Em 2021, na Cimeira Social do Porto, que teve como pano de fundo o plano de ação da Comissão Europeia para o desenvolvimento do Pilar Europeu dos Direitos Sociais, o governo, tal como outros Estados-membros, assumiu várias metas estratégicas no âmbito do emprego, da proteção social e do combate à pobreza, a atingir até 2030. Um dos compromissos foi o de retirar da pobreza e exclusão social 765 mil pessoas. Estamos longe de atingir essa meta.

Ana Mendes Godinho, entretanto, sublinha as “melhorias alcançadas nos últimos indicadores de pobreza do país, apesar da pandemia, da escalada da inflação e da incerteza económica. Porém, admite que é preciso ganhar terreno neste indicador, valorizando os salários e agilizando as políticas e os apoios sociais. Inscrita no programa do Governo e a chegar ao tereno em 2024, a criação da prestação social única aumentará a eficácia dos apoios.

Com os líderes dos vários Estados-membros da União Europeia (UE), ministros do Trabalho e representantes de países candidatos à UE, reunidos no Porto, no âmbito do Fórum Social, é tempo de balanço e de reafirmação das metas que reforçam a convicção de que a prosperidade económica da UE é indissociável da sua dimensão social. Matérias como o emprego e a inclusão social, o combate à pobreza ou as políticas de habitação dominaram o Fórum Social.

E, se no pilar do emprego, Portugal já cumpriu a meta mínima assumida pela UE (78%) e está a 0,5% de cumprir a meta mais ambiciosa de 2021 – alcançar a taxa de emprego de 80% na população entre os 20 e os 64 anos – e atingiu o objetivo de colocar a taxa de jovens NEET (não estudam, nem trabalham) abaixo dos 8%”, no combate à pobreza o caminho está mais lento.

Em 2021, 16,4% dos portugueses estavam em risco de pobreza e 19,4% em situação de pobreza ou exclusão social.
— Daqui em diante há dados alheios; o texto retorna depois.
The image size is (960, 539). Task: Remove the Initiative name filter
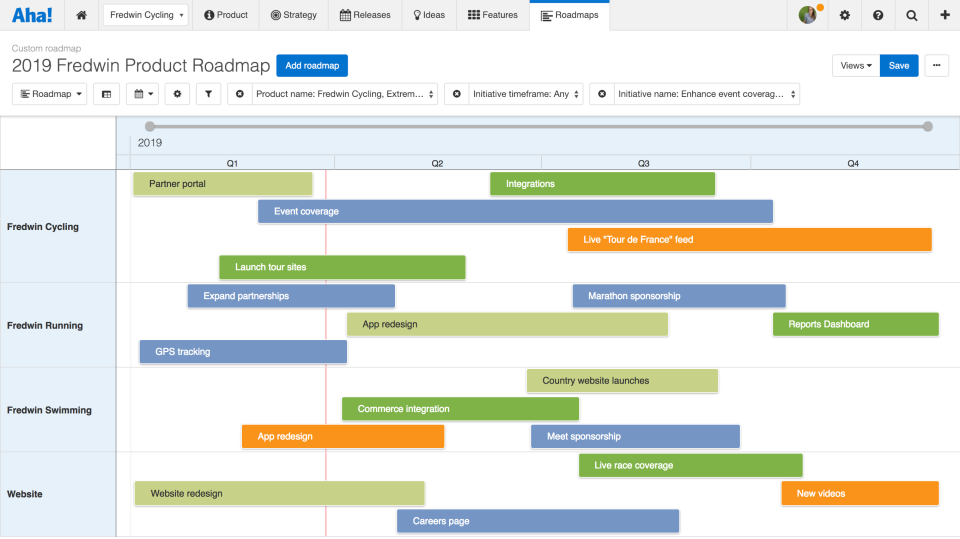[x=602, y=94]
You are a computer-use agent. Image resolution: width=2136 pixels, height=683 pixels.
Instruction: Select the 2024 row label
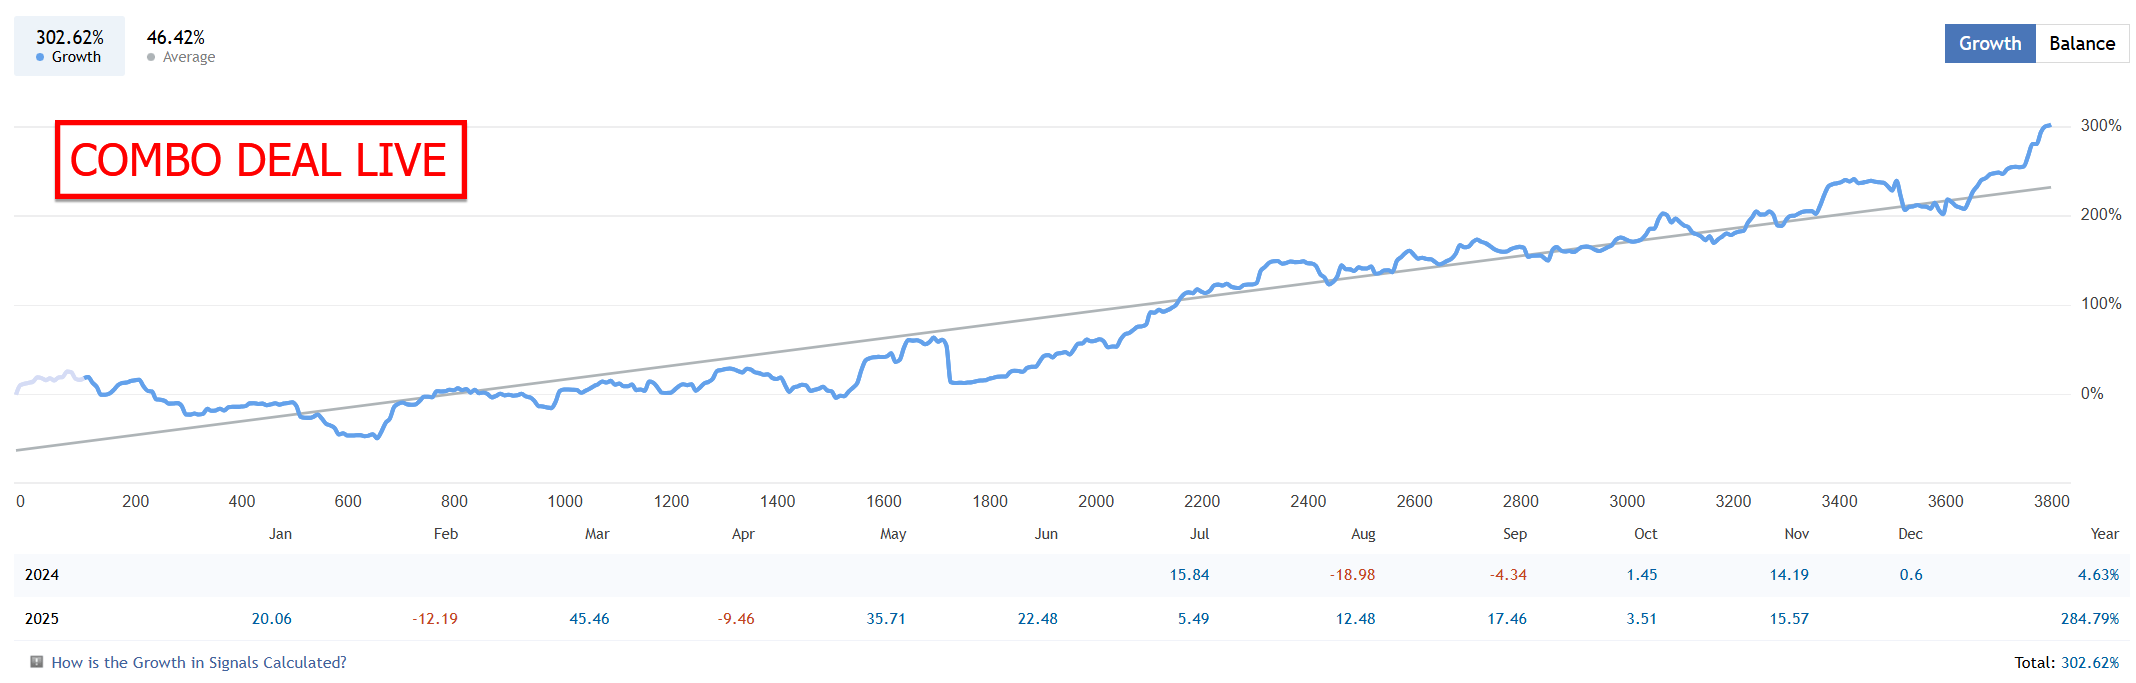(42, 575)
A meta assumida pelo governo passa pela redução da taxa de pobreza para 10%, até 2030. Nos últimos dois anos as políticas públicas e os apoios sociais retiraram deste grupo 170 mil pessoas. E os dados disponíveis para 2021 apontam para a redução da taxa de risco de pobreza nas crianças de 20,4%, em 2019, para 18,5% – melhorias que resultam da eficácia de políticas públicas adotadas, mantendo o investimento estrutural em áreas críticas.

A reforma das prestações sociais não contributivas prevê a criação da Prestação Social Única, que substituirá o Rendimento Social de Inserção (RSI), o Complemento Solidário para Idosos (CSI) ou a Prestação Social para a Inclusão (PSI).
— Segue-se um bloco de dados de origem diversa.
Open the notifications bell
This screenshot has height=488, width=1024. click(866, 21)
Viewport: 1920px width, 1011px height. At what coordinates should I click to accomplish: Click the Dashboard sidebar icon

No Porto, os Estados-membros fizeram um balanço dos avanços nas metas sociais definidas em 2021 e do impacto do contexto económico europeu nos objetivos definidos. E Mendes Godinho diz-se “otimista quanto à capacidade de Portugal cumprir os objetivos que definiu até 2030”, garantindo que não estava em cima da mesa “a renegociação destas metas”. Seja!